_Work to complete:_
Your answer must be the full set of records, repeated exactly.

Segment Open

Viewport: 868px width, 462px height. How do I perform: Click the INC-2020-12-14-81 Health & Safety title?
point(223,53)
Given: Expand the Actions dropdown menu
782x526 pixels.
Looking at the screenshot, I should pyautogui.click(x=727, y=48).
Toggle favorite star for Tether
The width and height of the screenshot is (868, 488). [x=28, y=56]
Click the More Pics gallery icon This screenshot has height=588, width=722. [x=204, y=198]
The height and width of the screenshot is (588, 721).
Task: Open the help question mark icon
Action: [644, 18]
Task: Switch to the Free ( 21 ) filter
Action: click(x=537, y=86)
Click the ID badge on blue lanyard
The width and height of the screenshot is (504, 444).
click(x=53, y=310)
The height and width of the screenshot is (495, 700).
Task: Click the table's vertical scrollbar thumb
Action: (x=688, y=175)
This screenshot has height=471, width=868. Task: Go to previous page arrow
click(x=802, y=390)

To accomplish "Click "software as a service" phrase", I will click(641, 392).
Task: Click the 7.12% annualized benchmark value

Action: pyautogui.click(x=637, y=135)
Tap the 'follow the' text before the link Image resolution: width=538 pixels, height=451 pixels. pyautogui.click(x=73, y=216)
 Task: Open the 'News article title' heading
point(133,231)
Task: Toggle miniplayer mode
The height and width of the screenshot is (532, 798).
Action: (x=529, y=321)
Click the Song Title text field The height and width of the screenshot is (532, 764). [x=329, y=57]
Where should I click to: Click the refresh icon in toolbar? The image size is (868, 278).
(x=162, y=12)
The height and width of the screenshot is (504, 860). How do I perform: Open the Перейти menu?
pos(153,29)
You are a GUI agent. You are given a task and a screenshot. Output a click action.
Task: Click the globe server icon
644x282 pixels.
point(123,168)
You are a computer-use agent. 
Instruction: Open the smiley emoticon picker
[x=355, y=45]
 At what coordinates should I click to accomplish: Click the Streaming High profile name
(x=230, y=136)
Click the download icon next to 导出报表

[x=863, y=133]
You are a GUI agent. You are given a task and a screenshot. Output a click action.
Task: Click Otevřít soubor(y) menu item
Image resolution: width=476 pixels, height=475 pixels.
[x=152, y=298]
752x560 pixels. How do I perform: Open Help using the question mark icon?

Segment Closed

_Solution for this task:_
Viewport: 868px width, 462px height. How do I perform: Click the INC-2020-12-14-81 Health & Safety title?
point(223,53)
Given: Expand the Actions dropdown menu
782x526 pixels.
Looking at the screenshot, I should pyautogui.click(x=727, y=48).
Toggle favorite star for Tether
The width and height of the screenshot is (868, 488). [x=28, y=56]
Click the More Pics gallery icon This screenshot has height=588, width=722. [x=204, y=198]
The height and width of the screenshot is (588, 721).
Task: Open the help question mark icon
Action: [644, 18]
Task: Switch to the Free ( 21 ) filter
Action: click(x=537, y=86)
Click the ID badge on blue lanyard
The width and height of the screenshot is (504, 444).
click(x=53, y=310)
The height and width of the screenshot is (495, 700).
Task: Click the table's vertical scrollbar thumb
Action: (x=688, y=175)
This screenshot has height=471, width=868. Task: Go to previous page arrow
click(x=802, y=390)

To accomplish "Click "software as a service" phrase", I will click(641, 392).
Task: Click the 7.12% annualized benchmark value

Action: pyautogui.click(x=637, y=135)
Tap the 'follow the' text before the link Image resolution: width=538 pixels, height=451 pixels. pyautogui.click(x=73, y=216)
 Task: Open the 'News article title' heading
point(133,231)
Task: Toggle miniplayer mode
The height and width of the screenshot is (532, 798).
Action: (x=529, y=321)
Click the Song Title text field The height and width of the screenshot is (532, 764). [x=329, y=57]
Where should I click to: Click the refresh icon in toolbar? The image size is (868, 278).
(x=162, y=12)
The height and width of the screenshot is (504, 860). How do I perform: Open the Перейти menu?
pos(153,29)
You are a GUI agent. You are given a task and a screenshot. Output a click action.
Task: Click the globe server icon
644x282 pixels.
point(123,168)
You are a computer-use agent. 
Instruction: Open the smiley emoticon picker
[x=355, y=45]
 At what coordinates should I click to accomplish: Click the Streaming High profile name
(x=230, y=136)
Click the download icon next to 导出报表

[x=863, y=133]
You are a GUI agent. You are given a task and a screenshot. Output a click action.
Task: Click Otevřít soubor(y) menu item
Image resolution: width=476 pixels, height=475 pixels.
[x=152, y=298]
752x560 pixels. How do I perform: Open Help using the question mark icon?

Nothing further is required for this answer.